Report each line of the data below in which "February" appears.

The records Start Marker

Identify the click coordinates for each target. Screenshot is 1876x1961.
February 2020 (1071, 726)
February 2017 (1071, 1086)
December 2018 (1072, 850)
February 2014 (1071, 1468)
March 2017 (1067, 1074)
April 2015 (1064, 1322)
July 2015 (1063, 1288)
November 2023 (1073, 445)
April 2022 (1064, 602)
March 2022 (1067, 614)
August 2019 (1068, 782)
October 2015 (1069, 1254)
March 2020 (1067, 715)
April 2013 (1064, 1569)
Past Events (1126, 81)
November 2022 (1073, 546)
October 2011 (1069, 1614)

The records End Marker

__Task solution__.
February 2020 (1071, 726)
February 2017 (1071, 1086)
February 2014 (1071, 1468)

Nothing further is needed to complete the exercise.